# Task description
Copy out the lines of the data below, from the line containing "Open Gerhard König" through the line containing "Action: [x=727, y=562]", keeping each one unchanged.
* Begin Working data *
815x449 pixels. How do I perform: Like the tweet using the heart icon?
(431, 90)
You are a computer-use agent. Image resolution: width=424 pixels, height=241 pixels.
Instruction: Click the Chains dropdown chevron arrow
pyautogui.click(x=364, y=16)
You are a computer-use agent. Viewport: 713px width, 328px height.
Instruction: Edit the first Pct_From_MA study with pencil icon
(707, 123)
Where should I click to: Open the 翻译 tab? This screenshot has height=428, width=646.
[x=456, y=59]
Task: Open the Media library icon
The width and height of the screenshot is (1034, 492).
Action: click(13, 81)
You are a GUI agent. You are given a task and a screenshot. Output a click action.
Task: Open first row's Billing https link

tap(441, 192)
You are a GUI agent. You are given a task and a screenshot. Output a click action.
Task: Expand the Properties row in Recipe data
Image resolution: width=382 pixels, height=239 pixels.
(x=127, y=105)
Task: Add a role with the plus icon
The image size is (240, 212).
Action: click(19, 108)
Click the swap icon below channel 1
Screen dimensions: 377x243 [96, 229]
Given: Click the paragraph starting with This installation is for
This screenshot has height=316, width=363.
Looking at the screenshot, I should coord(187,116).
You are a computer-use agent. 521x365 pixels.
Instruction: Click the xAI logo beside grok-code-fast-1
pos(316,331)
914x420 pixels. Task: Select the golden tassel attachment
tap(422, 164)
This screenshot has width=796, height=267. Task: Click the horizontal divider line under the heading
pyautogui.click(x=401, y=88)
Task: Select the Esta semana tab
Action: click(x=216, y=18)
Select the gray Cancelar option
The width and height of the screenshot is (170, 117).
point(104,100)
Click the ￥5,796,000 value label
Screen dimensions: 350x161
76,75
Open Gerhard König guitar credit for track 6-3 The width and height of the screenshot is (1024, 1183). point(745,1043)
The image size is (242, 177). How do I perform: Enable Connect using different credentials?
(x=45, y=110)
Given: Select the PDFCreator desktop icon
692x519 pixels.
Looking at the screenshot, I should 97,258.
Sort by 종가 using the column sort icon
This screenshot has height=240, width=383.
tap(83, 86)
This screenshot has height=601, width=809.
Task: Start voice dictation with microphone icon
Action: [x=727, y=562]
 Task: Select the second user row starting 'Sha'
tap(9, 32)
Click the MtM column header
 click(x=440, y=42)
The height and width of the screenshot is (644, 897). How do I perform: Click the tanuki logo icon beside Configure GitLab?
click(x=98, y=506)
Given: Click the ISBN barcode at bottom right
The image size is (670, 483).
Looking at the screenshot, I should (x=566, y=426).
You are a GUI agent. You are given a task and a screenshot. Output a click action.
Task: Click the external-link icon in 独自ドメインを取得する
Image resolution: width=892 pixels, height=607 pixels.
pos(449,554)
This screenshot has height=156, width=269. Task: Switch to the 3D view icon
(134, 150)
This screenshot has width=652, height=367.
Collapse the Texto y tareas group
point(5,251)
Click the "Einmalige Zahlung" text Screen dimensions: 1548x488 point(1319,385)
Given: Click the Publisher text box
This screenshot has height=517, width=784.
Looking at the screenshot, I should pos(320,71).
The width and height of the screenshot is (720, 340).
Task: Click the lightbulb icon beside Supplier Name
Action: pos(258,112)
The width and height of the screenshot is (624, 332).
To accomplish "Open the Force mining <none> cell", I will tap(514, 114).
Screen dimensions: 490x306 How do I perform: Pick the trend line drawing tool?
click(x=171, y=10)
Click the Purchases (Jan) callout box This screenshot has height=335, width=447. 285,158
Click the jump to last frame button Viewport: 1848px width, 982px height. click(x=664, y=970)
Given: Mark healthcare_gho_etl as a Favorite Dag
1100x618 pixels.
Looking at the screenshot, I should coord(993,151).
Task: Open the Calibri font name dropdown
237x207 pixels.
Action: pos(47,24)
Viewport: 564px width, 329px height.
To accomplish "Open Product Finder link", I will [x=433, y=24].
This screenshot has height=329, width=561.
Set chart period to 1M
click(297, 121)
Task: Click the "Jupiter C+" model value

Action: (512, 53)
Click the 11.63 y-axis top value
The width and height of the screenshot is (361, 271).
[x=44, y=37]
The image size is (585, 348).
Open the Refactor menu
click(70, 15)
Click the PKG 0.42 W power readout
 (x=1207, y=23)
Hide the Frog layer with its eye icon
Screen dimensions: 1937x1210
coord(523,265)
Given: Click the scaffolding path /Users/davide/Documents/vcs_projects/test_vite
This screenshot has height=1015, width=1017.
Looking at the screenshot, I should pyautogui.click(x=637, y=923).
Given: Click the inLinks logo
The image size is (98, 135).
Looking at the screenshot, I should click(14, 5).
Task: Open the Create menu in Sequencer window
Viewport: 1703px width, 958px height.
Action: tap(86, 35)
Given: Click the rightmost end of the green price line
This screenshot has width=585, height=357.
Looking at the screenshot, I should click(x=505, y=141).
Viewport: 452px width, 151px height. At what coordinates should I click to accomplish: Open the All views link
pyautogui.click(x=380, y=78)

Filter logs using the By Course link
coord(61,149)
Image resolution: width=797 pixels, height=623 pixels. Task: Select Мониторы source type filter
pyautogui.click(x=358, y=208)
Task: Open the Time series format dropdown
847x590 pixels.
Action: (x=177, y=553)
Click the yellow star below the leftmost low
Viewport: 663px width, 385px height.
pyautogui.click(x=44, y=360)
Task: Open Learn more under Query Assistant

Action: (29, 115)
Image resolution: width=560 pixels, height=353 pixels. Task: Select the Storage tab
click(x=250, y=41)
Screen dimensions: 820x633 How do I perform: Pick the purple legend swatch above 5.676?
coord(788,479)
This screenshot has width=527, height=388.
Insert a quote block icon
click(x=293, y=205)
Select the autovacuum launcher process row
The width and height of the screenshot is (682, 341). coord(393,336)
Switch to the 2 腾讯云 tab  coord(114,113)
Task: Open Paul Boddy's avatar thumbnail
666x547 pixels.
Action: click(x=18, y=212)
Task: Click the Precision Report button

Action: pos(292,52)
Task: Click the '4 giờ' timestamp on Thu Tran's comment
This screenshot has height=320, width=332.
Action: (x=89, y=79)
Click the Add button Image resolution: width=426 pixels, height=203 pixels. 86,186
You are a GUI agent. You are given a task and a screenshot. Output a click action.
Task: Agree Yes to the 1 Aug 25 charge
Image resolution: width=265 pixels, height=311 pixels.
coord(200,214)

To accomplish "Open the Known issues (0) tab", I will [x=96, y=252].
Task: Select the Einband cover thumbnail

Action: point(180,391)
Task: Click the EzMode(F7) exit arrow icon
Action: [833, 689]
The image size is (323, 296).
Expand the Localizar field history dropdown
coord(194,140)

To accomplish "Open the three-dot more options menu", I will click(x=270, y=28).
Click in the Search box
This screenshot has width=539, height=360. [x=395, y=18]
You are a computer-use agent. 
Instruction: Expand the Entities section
* End Working data *
# Written solution
Open Gerhard König guitar credit for track 6-3 The width and height of the screenshot is (1024, 1183). point(745,1043)
The image size is (242, 177). How do I perform: Enable Connect using different credentials?
(x=45, y=110)
Given: Select the PDFCreator desktop icon
692x519 pixels.
Looking at the screenshot, I should 97,258.
Sort by 종가 using the column sort icon
This screenshot has height=240, width=383.
tap(83, 86)
This screenshot has height=601, width=809.
Task: Start voice dictation with microphone icon
Action: [x=727, y=562]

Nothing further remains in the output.